··· Document excerpt
The Sept. 28 Archives of Internal Medicine study found that 7.7% of the time, office-based physicians using an EMR failed to take action on clinically meaningful abnormal results within a month. More than a quarter of the tests that initially were overlooked resulted in a new disease diagnosis, with 42% of those being a cancer diagnosis, the study said.
The study of nearly 1,200 electronic alerts sent to doctors practicing at the Michael E. DeBakey Veterans Affairs Medical Center and five satellite clinics in Houston showed that physicians failed to click open the alerts nearly 20% of the time.
The results came as a surprise to researchers, said lead author Hardeep Singh, MD, MPH.
"Test-result communication has been a problem that institutions have been struggling with for a long time," said Dr. Singh, a Houston VA internist whose research has focused on using health information technology to reduce diagnostic errors. "We thought that if you can get the result of the imaging test from the radiologist to the ordering doctor electronically, then you should eliminate the problem of missed follow-up, because the most common breakdown is things get lost in the paper shuffle or sit on a physician's desk for a while before getting noticed."
There is little directly comparable research on clinics still relying on paper, Dr. Singh said. An April 2004 Journal of General Internal Medicine study found that only 64% of women with abnormal mammogram test results got proper follow-up care at their Boston-area clinics. Failure to diagnose regularly tops the list of reasons why medical liability suits are filed, with cancer being the most common allegedly missed diagnosis.
Doctors at the Houston VA clinics were more likely to follow up on results when radiologists took the extra step of calling instead of relying on only the EMR alert. Systems should be designed to leave important alerts on the screen until physicians take action to deal with them, the study said.
Other factors, such as clarifying who is responsible for follow-up, also should be addressed. The failure to eliminate communication gaps should not deter investment in EMR systems, Dr. Singh said.
"When technology comes to medicine, we're going to discover issues that we're going to need to go around and fix," Dr. Singh said. "We are already moving to high reliability as an industry in health care. We just need to figure out how to go from 92% to 100%. But we're far better than we were without electronic health records."
······
··· Exercise data
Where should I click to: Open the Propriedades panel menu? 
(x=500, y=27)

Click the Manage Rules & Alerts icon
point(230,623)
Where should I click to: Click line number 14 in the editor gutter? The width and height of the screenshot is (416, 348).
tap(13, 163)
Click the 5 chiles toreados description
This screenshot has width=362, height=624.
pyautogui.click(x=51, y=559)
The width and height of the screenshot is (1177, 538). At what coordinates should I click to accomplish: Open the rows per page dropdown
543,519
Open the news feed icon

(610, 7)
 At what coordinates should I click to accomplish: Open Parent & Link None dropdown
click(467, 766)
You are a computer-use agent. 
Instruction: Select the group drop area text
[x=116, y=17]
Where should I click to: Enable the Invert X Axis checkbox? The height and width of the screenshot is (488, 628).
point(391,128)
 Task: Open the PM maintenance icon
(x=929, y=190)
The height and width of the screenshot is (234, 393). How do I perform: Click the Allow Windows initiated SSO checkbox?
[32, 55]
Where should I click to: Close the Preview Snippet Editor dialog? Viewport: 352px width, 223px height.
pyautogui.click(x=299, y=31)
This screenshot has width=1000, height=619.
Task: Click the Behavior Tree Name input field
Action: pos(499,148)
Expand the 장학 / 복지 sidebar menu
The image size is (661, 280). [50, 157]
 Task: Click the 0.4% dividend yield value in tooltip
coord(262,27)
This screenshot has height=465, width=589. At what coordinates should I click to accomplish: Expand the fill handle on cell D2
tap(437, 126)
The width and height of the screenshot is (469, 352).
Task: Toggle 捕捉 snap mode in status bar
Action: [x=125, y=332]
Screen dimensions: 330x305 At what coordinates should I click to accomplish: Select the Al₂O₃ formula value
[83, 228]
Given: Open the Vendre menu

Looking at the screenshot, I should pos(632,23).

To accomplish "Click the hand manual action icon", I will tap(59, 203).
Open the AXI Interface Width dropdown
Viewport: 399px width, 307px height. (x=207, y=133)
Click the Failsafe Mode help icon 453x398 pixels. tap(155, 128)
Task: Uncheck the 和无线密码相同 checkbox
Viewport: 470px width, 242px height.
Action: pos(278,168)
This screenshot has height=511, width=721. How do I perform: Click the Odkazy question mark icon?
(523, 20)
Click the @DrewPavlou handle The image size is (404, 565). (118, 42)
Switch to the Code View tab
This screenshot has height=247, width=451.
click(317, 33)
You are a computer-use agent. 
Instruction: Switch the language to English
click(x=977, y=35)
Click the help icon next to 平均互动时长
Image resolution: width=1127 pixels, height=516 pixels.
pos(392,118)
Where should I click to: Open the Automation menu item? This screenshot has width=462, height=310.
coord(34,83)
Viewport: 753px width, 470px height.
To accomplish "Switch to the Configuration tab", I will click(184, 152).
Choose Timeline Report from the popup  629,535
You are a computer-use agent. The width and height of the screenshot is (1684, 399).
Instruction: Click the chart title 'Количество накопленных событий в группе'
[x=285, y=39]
······
- **What is being asked**: Retype everything in the excerpt on missed test-result follow-up from "The Sept. 28" down to "Singh, MD, MPH.". The records are not required for this exercise.

- **Result for this exercise**:
The Sept. 28 Archives of Internal Medicine study found that 7.7% of the time, office-based physicians using an EMR failed to take action on clinically meaningful abnormal results within a month. More than a quarter of the tests that initially were overlooked resulted in a new disease diagnosis, with 42% of those being a cancer diagnosis, the study said.
The study of nearly 1,200 electronic alerts sent to doctors practicing at the Michael E. DeBakey Veterans Affairs Medical Center and five satellite clinics in Houston showed that physicians failed to click open the alerts nearly 20% of the time.
The results came as a surprise to researchers, said lead author Hardeep Singh, MD, MPH.